*Document section*:
=======
As the performance measure, we compare any _adaptive strategy_ for this setting with the optimal oracle that knows {\bf M}. The oracle strategy always chooses one of the most influential nodes, which are the nodes whose expected number of influences r_{k} is maximal. We call one of these node k^{\star}, such that

k^{\star}=\operatorname*{arg\,max}_{k}\mathbb{E}\left[\sum_{t=1}^{n}\left|S_{k,t}\right|\right]=\operatorname*{arg\,max}_{k}nr_{k}.

Let the reward of this node be

r_{\star}=r_{k^{\star}}.

Then, its expected performance, if it consistently sampled k^{\star} over n rounds, is equal to

\mathbb{E}\left[L^{\star}_{n}\right]=nr_{\star}.

The expected _regret_ of any adaptive strategy that is unaware of {\bf M}, with respect to the oracle strategy, is defined as the expected difference of the two,

\mathbb{E}\left[R_{n}\right]=\mathbb{E}\left[L^{\star}_{n}\right]-\mathbb{E}\left[L_{n}\right].

Dually, we define r_{\star}^{\circ} as the average number of influences received by the most influenced node,

r_{\star}^{\circ}=\max_{k}r_{k}^{\circ}.

### 2.2 Baseline comparison: Observing only \left|S_{k_{t}}\right|, the number of influenced nodes

For a meaningful baseline comparison that shows the benefit of the graph structure, we first consider a _restricted version_ of the setting from Section[2.1](https://arxiv.org/html/2605.00489#S2.SS1 "2.1 Description of the problem ‣ 2 Local influence bandit settings"). The restriction is that the learner, at round t, does not observe the set of influenced nodes S_{k_{t},t}, but only the number number of elements in S_{k_{t},t}, denoted by \left|S_{k_{t},t}\right|. In other words, once we select a node, we receive as a feedback only the number of influenced nodes, _but not their identity_. In this setting, we do not observe enough information about the graph structure to exploit it, since we do not observe the links between the nodes. As a result, this setting can be mapped to a classic _multi-arm bandit_ setting without underlying graph structure, where the reward that the learner observes for node k_{t} is equal to \left|S_{k_{t},t}\right|.

If n\geq d, it is possible to directly apply classic multi-arm bandit reasoning. Since we never receive any information about the graph structure, we cannot exploit it and we can only consider the quantity \left|S_{k_{t},t}\right| as the standard bandit reward, which is a noisy version of r_{k_{t}}. Such problem is a standard bandit problem with rewards \left|S_{k_{t},t}\right|, that are integers between 0 and d and have a variance bounded by r_{k_{t}}.
=======
*Problem set*:
(1) In the passage on influence bandits, what feedback does the learner get after selecting a node in the restricted version of the setting?
(2) Write the next part of the passage on influence bandits, picking up right after its final sentence.
You will not need the records for anything here.
=======
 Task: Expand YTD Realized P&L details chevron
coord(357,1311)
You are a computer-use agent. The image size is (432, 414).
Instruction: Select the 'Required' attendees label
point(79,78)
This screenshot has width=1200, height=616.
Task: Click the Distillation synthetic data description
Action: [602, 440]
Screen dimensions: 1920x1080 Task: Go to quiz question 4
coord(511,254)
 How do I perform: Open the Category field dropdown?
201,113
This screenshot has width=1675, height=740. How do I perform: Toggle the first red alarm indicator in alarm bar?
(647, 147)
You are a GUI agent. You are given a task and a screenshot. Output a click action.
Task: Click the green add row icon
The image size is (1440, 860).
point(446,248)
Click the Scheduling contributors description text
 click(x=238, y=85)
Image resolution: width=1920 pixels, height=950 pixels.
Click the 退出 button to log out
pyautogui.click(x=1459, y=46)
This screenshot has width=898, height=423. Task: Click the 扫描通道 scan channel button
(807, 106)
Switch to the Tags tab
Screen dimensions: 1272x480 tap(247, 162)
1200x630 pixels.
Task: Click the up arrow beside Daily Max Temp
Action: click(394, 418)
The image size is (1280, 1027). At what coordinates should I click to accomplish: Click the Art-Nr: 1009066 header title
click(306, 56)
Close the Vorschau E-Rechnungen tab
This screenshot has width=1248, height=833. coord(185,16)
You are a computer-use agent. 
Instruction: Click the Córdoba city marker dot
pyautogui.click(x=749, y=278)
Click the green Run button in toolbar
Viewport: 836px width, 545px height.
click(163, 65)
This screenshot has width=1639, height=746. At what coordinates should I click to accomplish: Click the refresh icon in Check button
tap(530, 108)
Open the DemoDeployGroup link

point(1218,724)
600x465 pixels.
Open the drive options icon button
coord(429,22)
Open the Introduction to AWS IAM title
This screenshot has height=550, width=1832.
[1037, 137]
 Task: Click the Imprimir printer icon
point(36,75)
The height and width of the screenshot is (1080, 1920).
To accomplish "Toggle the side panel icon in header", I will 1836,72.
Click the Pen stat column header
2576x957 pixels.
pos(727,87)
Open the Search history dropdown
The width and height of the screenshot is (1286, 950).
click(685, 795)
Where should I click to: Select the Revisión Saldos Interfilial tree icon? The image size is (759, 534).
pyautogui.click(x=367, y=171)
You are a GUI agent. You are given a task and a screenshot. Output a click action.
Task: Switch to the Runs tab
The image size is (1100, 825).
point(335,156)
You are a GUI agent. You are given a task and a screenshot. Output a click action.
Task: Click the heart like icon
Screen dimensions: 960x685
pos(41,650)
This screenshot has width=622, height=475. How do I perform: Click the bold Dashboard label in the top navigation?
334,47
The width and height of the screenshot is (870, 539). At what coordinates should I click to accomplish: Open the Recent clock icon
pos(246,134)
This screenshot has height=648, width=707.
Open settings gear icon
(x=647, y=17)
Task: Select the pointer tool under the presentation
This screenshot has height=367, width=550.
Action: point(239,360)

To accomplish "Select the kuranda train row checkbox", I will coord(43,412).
=======
*Answers below*:
(1) The learner receives only the number of influenced nodes, not their identity.

(2)
Directly building on upper and lower bounds arguments for the classic bandit strategies(Lai & Robbins, [1985](https://arxiv.org/html/2605.00489#bib.bib22); Audibert & Bubeck, [2009](https://arxiv.org/html/2605.00489#bib.bib3)), we give the following result. This result’s upper bound holds for a specific bandit algorithm that we call GraphMOSS, a slight adaptation of the MOSS algorithm by Audibert & Bubeck ([2009](https://arxiv.org/html/2605.00489#bib.bib3)) to our specific setting.

###### Theorem 1(proof in Appendix[A](https://arxiv.org/html/2605.00489#A1 "Appendix A Proof of Theorem 1")).

In the graph bandit problem from Section[2.2](https://arxiv.org/html/2605.00489#S2.SS2 "2.2 Baseline comparison: Observing only |𝑆_𝑘_𝑡|, the number of influenced nodes ‣ 2 Local influence bandit settings"), with the reward equal to the number of influenced nodes \left|S_{k_{t},t}\right| instead of S_{k_{t},t}, the regret is bounded as follows.

*   •Lower bound. If for some fixed \varepsilon>0, we have \varepsilon d<r_{\star}<(1-\varepsilon)d, then there exists a constant \upsilon>0 such that for n large enough, depending on \varepsilon, we have that

\inf\sup\mathbb{E}\left[R_{n}\right]\geq\upsilon\min\left(r_{\star}n,r_{\star}d+\sqrt{r_{\star}nd}\right),

where \inf\sup means the best possible algorithm on the worst possible graph bandit problem.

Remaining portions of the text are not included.